- WORK INSTRUCTION
Those lines of the data that hold the word "will" are to be copied out.

(Extracted data entries)
BEGIN
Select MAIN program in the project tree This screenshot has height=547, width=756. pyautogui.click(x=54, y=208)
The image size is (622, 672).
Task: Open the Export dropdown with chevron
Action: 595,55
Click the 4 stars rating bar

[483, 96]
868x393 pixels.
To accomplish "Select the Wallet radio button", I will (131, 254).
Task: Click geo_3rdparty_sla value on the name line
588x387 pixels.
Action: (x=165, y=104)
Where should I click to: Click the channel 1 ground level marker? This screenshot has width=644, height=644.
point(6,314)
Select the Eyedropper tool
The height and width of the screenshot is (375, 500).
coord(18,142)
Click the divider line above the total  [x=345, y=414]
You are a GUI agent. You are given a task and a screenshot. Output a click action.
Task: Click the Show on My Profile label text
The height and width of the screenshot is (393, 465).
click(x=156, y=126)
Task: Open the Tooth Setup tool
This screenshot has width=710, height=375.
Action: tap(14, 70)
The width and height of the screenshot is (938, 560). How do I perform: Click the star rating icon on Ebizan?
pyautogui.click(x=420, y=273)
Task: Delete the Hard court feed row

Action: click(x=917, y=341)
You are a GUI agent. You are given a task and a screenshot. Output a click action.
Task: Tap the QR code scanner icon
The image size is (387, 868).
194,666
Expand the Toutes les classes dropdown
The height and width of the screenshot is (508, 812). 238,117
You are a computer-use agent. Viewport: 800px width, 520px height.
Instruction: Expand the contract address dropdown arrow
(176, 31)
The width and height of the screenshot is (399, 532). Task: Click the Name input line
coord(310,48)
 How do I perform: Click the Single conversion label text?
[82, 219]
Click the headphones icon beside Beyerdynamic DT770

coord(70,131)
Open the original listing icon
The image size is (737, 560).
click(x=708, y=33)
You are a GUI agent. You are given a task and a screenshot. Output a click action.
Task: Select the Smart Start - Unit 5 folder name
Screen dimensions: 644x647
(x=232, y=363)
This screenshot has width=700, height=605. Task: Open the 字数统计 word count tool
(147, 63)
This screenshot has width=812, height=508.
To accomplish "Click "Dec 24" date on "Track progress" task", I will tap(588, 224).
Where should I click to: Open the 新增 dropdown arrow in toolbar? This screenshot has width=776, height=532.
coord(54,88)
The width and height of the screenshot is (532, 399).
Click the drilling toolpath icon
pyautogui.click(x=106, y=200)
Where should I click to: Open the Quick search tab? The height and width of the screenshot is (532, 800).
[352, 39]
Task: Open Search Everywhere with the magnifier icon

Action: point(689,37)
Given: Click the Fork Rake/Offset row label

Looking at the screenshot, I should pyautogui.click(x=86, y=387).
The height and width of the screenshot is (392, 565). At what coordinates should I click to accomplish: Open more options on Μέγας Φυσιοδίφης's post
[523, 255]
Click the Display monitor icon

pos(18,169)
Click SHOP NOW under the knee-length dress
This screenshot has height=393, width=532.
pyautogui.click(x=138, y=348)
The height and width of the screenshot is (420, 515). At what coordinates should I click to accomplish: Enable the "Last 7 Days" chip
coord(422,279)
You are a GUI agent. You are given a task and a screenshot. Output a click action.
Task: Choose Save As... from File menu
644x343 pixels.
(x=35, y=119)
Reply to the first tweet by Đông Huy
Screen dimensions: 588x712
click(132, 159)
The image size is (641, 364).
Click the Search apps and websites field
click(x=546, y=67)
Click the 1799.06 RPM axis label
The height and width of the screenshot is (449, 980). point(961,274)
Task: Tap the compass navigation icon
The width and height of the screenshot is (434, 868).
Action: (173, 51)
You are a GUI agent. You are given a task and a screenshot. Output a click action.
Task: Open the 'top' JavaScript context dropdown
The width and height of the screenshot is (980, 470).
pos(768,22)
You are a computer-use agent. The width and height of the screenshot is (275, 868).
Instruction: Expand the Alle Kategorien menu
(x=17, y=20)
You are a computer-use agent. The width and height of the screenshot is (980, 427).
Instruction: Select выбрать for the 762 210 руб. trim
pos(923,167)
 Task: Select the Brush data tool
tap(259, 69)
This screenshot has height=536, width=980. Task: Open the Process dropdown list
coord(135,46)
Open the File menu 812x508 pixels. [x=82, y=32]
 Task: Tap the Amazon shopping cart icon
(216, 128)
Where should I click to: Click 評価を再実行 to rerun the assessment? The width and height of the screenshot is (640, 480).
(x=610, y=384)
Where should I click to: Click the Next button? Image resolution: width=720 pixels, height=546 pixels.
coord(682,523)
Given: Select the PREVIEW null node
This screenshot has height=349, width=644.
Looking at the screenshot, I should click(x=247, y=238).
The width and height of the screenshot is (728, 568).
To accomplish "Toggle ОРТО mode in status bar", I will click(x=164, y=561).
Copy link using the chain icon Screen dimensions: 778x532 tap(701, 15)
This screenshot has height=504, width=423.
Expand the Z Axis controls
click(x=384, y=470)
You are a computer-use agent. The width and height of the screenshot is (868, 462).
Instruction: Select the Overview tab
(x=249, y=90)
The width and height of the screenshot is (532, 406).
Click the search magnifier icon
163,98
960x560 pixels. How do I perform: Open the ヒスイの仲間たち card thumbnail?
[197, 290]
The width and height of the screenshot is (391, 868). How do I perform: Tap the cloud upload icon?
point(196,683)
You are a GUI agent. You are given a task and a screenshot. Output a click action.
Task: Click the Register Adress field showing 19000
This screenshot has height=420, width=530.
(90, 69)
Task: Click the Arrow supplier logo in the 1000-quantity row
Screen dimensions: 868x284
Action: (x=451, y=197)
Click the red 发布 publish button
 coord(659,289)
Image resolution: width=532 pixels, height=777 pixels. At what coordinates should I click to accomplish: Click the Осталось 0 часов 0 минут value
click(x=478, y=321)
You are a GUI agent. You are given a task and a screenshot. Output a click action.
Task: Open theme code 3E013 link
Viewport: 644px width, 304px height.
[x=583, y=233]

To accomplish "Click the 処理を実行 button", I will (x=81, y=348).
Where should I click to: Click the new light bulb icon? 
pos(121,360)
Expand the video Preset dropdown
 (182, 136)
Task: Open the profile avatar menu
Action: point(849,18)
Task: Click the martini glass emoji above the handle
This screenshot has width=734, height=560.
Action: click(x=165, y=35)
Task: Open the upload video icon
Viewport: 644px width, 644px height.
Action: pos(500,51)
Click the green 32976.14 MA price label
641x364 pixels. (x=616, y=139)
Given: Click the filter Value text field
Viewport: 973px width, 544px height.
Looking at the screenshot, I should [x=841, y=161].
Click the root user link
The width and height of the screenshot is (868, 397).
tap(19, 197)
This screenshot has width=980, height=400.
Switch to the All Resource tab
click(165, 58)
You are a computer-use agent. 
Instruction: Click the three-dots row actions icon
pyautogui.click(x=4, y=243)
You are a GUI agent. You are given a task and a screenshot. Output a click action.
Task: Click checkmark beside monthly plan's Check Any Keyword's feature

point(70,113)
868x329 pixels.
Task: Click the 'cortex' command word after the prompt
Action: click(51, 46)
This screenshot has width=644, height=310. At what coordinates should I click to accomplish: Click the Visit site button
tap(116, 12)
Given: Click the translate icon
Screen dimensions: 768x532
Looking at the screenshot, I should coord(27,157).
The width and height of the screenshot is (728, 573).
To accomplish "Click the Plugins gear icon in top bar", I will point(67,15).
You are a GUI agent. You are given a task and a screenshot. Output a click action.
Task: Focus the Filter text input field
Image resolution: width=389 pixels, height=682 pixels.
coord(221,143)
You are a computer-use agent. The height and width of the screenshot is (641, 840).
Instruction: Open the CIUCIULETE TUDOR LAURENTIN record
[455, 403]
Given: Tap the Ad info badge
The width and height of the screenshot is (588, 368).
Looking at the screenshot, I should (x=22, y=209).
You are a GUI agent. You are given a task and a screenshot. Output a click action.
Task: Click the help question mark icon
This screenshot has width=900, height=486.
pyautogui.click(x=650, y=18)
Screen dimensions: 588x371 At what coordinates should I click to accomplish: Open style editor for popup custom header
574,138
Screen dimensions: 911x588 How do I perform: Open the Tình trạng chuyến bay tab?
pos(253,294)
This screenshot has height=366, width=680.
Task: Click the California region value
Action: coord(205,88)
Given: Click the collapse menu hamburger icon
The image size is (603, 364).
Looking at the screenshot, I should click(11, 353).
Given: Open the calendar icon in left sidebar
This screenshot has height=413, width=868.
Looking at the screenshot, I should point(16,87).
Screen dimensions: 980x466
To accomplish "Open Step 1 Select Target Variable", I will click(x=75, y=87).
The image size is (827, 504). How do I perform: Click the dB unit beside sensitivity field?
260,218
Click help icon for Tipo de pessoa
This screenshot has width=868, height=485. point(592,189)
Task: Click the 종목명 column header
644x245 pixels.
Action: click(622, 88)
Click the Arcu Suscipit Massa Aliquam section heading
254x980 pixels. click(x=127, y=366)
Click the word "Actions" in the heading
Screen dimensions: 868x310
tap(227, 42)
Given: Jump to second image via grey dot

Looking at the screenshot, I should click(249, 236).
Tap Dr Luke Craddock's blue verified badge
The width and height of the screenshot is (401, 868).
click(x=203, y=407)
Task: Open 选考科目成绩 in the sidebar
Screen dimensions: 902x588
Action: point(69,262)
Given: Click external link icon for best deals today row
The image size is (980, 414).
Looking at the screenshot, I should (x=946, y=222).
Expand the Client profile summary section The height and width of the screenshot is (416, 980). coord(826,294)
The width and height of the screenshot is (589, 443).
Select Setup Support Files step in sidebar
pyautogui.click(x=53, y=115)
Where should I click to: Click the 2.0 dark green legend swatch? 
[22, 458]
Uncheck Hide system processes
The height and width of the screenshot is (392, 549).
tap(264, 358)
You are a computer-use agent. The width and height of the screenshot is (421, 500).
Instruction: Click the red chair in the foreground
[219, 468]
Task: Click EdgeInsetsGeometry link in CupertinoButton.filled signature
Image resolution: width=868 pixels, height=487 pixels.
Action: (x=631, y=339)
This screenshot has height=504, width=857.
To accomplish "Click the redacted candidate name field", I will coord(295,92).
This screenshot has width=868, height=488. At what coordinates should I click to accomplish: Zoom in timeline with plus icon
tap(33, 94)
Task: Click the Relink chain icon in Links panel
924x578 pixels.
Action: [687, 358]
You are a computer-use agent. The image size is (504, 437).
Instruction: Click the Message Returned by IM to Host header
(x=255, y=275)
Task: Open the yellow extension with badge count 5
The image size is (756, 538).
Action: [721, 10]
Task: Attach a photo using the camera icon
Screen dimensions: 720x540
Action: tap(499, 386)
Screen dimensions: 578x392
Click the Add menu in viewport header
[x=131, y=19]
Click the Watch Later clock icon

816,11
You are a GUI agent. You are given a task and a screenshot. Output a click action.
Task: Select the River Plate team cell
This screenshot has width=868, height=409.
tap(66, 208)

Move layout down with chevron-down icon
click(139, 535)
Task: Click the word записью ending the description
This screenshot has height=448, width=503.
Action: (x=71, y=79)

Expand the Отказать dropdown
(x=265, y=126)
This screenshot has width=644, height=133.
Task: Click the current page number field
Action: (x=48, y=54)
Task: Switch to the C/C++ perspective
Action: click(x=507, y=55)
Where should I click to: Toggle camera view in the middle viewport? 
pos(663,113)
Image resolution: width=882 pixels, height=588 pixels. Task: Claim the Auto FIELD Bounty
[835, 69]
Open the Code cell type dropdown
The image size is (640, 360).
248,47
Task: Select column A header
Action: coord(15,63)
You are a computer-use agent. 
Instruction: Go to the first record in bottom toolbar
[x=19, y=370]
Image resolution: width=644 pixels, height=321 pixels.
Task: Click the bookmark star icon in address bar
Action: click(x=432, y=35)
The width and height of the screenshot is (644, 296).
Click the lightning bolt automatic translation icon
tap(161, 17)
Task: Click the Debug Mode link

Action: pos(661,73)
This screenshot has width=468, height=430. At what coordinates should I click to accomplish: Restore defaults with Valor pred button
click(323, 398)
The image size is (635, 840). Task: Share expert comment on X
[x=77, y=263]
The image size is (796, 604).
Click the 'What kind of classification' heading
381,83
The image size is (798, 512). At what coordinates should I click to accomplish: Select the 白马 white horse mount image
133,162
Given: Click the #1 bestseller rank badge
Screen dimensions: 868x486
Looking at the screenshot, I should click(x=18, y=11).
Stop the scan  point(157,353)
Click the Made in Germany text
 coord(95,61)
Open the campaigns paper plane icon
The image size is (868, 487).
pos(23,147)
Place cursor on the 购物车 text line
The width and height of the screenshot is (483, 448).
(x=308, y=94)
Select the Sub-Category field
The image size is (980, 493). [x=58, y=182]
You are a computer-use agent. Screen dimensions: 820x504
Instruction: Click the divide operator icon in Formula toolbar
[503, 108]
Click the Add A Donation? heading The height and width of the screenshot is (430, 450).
END
- ANSWER BOX
To accomplish "Select the Wallet radio button", I will (131, 254).
To accomplish "Click "Dec 24" date on "Track progress" task", I will tap(588, 224).
To accomplish "Toggle ОРТО mode in status bar", I will click(x=164, y=561).
To accomplish "Click the 処理を実行 button", I will (x=81, y=348).
To accomplish "Click the Plugins gear icon in top bar", I will point(67,15).
To accomplish "Open Step 1 Select Target Variable", I will click(x=75, y=87).
To accomplish "Click the redacted candidate name field", I will coord(295,92).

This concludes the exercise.